Human addicts react to drugs and develop triggers in much the same way. In fact, modern brain imaging shows that drug use literally alters the connections between the ventral tegmental area (which is part of the reward center) and memory hubs in the brain (such as the hippocampus). Thus, for addicts, triggers to use become hardwired as part of the collateral brain damage of addiction. This is why addicts are highly reactive to cues associated with previous drug use, and also why treatment programs consistently recommend avoiding people, places, and things from the addict’s using past.
The Danger Zone
Study after study shows the first ninety days in recovery are when the greatest percentage of relapses occur. This is because drugs of abuse rewire the brain, and it takes a significant amount of time away from drugs to repair and/or overcome this rewiring. Unfortunately, cravings usually get worse before they get better. In fact, the longer an addict stays clean, the higher his or her response will be to contextual cues. In other words, it’s actually harder to not pick up at sixty days than it is at six days.
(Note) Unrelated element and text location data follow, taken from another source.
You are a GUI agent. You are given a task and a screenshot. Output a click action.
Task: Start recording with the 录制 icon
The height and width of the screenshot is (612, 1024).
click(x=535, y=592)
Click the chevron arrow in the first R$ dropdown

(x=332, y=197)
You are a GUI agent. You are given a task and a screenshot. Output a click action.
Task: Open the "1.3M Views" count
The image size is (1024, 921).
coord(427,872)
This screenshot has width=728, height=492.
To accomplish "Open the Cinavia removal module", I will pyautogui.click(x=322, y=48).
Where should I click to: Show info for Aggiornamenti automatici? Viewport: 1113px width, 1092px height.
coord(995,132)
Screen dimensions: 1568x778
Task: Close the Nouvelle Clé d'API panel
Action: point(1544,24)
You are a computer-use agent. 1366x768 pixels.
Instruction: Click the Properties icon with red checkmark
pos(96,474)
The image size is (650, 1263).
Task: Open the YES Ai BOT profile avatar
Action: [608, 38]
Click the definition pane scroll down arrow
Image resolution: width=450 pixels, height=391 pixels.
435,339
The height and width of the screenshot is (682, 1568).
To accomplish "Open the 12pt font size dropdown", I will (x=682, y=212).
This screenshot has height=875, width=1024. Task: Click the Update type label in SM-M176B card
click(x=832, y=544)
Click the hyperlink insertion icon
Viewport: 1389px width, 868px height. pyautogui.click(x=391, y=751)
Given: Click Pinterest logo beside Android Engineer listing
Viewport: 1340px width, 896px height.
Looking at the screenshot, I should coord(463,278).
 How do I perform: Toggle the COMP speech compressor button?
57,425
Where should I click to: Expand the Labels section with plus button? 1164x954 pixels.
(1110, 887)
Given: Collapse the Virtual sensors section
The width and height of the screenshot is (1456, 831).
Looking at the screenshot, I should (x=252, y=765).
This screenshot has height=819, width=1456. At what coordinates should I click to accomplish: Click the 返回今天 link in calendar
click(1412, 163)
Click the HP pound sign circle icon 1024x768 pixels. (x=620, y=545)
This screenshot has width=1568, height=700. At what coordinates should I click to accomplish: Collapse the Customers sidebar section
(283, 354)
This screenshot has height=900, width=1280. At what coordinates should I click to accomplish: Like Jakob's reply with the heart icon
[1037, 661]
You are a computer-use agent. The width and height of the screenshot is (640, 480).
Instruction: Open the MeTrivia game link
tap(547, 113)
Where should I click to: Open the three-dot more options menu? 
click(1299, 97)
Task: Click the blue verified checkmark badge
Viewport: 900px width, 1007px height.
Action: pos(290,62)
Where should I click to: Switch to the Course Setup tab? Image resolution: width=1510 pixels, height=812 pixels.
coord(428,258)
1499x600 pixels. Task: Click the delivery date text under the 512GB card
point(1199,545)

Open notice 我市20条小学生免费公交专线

Underlying psychological issues such as anxiety and depression are also likely to assert themselves as time away from drugs increases. With proper treatment, these symptoms will diminish over time—but from thirty to ninety days sober, they hit a peak. On the plus side, after ninety days sober, the odds of long-term abstinence increase significantly—a terrific reason to stay in treatment for longer than the currently standard thirty days—and after a year away from drugs, the odds of lasting recovery are actually pretty good.
It is incredibly important during initial treatment (and early aftercare) that addicts learn to recognize their triggers because relapse is much harder to prevent when you don’t see it coming. One positive that may actually come from a slip is the addict in question may learn how to recognize a new trigger.
For instance, the individual may learn that certain music—the tunes he or she played when using—is slippery. Those songs can then be deleted from the individual’s iPod, phone, and computer. And when they come on the radio, the addict can now see them as a trigger and take contrary action by switching the station, phoning a sponsor, or heading to a meeting. Furthermore, if the addict suddenly has a desire to listen to that music, it is an obvious sign of a deeper issue that needs to be addressed. Understanding this, he or she can actively deal with the deeper problem—while at the same time being on guard for other relapse triggers.
The Safety Zone
Interestingly, being in recovery creates triggers the same way using creates triggers. This is one of the many reasons treatment centers want patients to stay longer than thirty days. Repeated attendance in group therapy and 12-step meetings results in cue-induced learning related to recovery.
For instance, when an addict hears in group settings, from lots of other addicts, that when they experience a craving to use they immediately call another sober person to ask for help, that individual eventually starts to visualize performing the same action in response to a craving. In so doing, the addict creates a trigger for recovery, and the next time a powerful craving hits, he or she will pick up the phone and call a sober friend instead of the local dealer.
Thus, triggering cravings in a setting that’s safe and reassuring—a setting in which the person being triggered is unlikely to relapse—dissipates the anxiety and stress caused by the potential relapse trigger. Over time, the addict subconsciously dissociates the cue from the past reward of using and associates it with the new reward of sobriety.